Don’t allow pressure from other parents push you to start training before you feel your toddler is ready. It is important that you feel they are ready to start before introducing it. Bear in mind that most children won’t have full bladder control until about 3.5 or so. One of the best ways of gauging whether your child is ready is if there are consistent long periods of dryness especially after a nap.
That said, there are a few tips that may help the process along.
- Buy a potty and let your toddler play with it for a little while. Let him/her get used to the feel of it, be it sitting on it, wearing it on his/her head, etc. Just so that when you start trying to train him/her, it is not with something they are not familiar with.
- Let them sit on it with their pampers on and make them laugh asking if they are pooing or weeing in a funny voice. Make pooing faces and weeing noises. Have a laugh and make it seem like a lot of fun. Make light of the whole thing.
- Buy a book about using a potty and start looking at the pictures together while your little one is playing with it or sitting on it. You tube also has some cute songs about using a potty.
- Start keeping the potty in the toilet. You can always pretend to need to use the loo and ask if they would like to sit with mummy/daddy.
- If it looks like your child is more interested in the toilet than the potty, all the better. Less work for you and faster training for your child. Get a seat he/she would like to sit on and go for it. Both seats listed below are pretty comfortable and fit on most toilet seats.
- Having a reward ready is good but be aware that it may not work with every child. (I am not a great fan of bribing but whatever works is great).
- Try to monitor times and start taking your little one to the toilet/potty around then. When you are in the toilet, talk to them about how grown up they are, compare them with a baby you know of, your own or someone else’s to show them how much bigger and older they are and how wonderful it is. Sometimes a little distraction might help take the fear away. Do this every 15 minutes or so around the time you know they usually need to go.
- If your child goes in their pamper, take it to the toilet, make them sit down and empty the pamper under them into the bowl so that they see where it all has to go. Flush together. It is always great fun to watch the water swallowing the poo (apparently)!!
- For boys, it is also lots of fun to aim at a cheerio or gummy bear floating around in a toilet bowl. Keep some handy and do a cheery dance round the toilet once the deed is done. Be prepared though that aiming, takes a while to perfect and even after being perfected, there are instances when your child will make a mistake or several !!
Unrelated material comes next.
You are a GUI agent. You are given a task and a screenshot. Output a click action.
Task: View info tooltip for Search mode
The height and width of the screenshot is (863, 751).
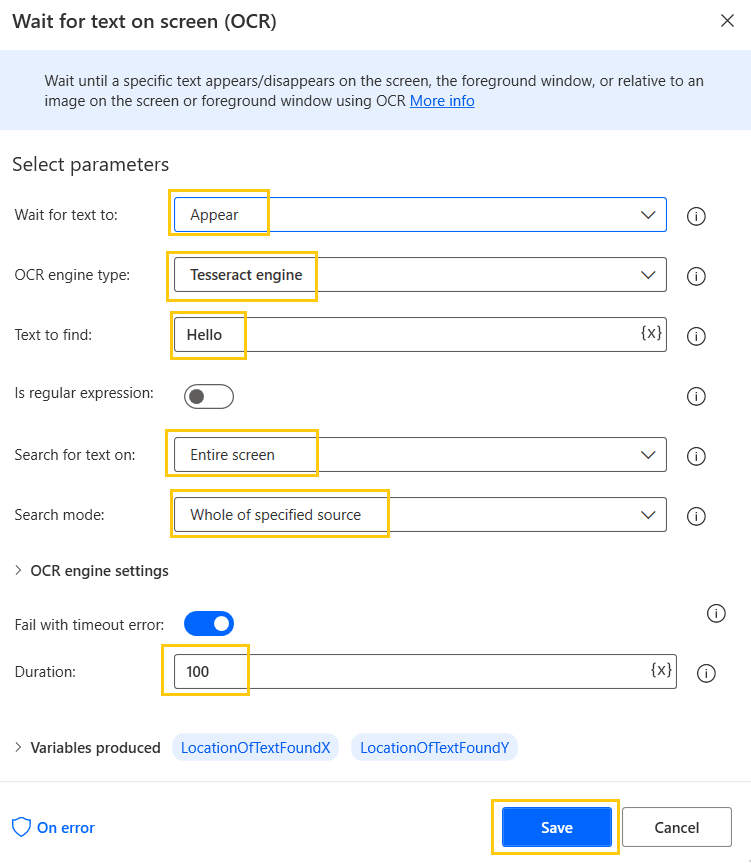tap(696, 516)
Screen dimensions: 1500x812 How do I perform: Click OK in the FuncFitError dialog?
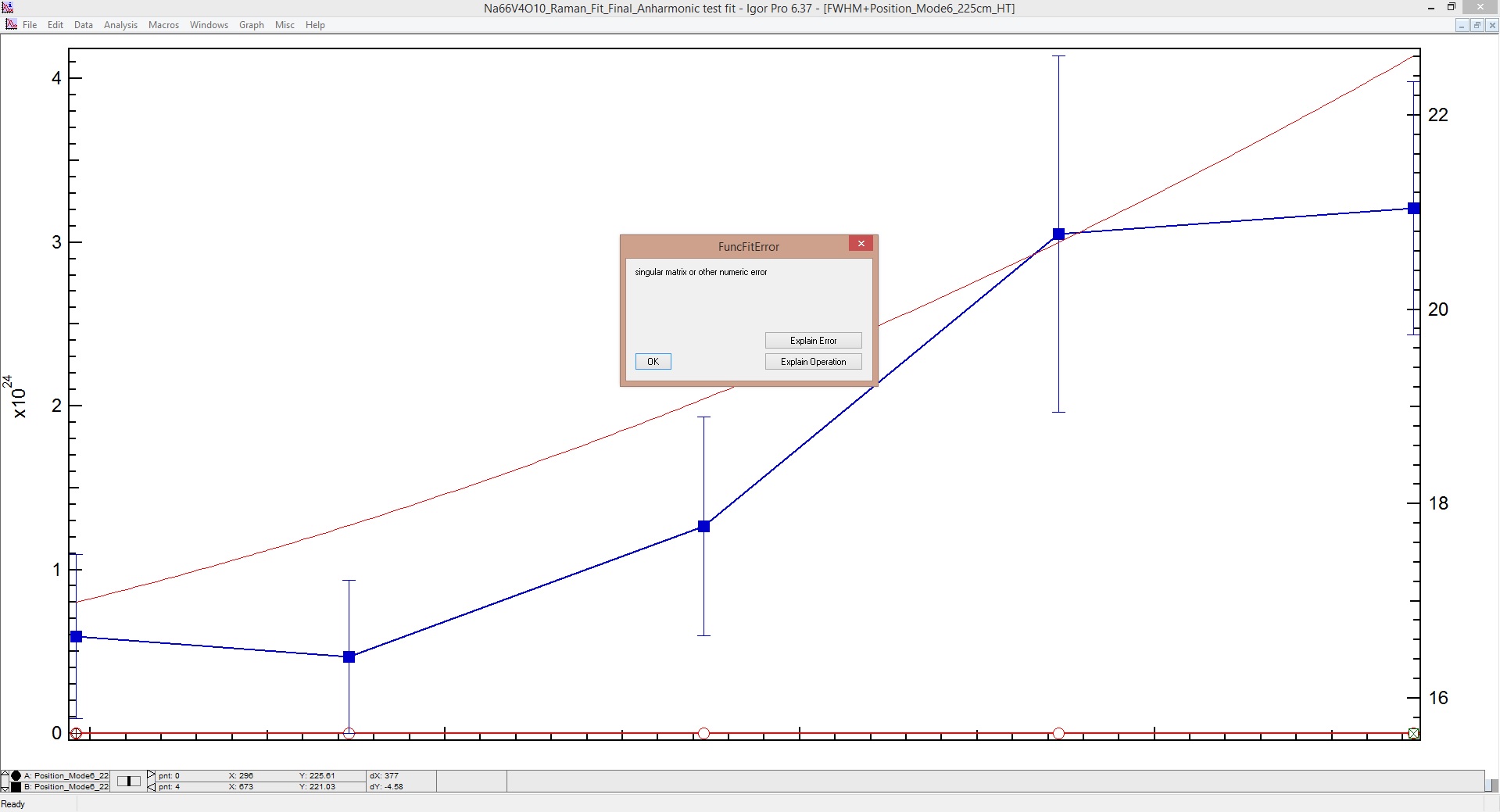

- If your child is older than the average age by when he/she needs to be potty trained, try going cold turkey. Lose the pampers but keep taking them to the toilet/potty every 15-20 minutes and asking them to sit for a little while. The moment they use the toilet/potty, a big cuddle and a kiss should follow. Be careful though that you don’t do too much praising and kissing and cuddling because you don’t want a situation where an accident brings on feelings of shame and disappointment.
- Make sure that your frustration or annoyance doesn’t show in the event that an accident does occur. Even if it is on a carpet!
- Best to potty train in the summer when there are less layers to take on and off.
- Another tip might be to start earlier than usual. I know someone who had huge success with her little one by taking her to the potty once she could sit up by herself. The little girl was trained by the age of 8 months.
- Always carry a spare seat in your car. Most kids don’t like public loos and the width may scare them.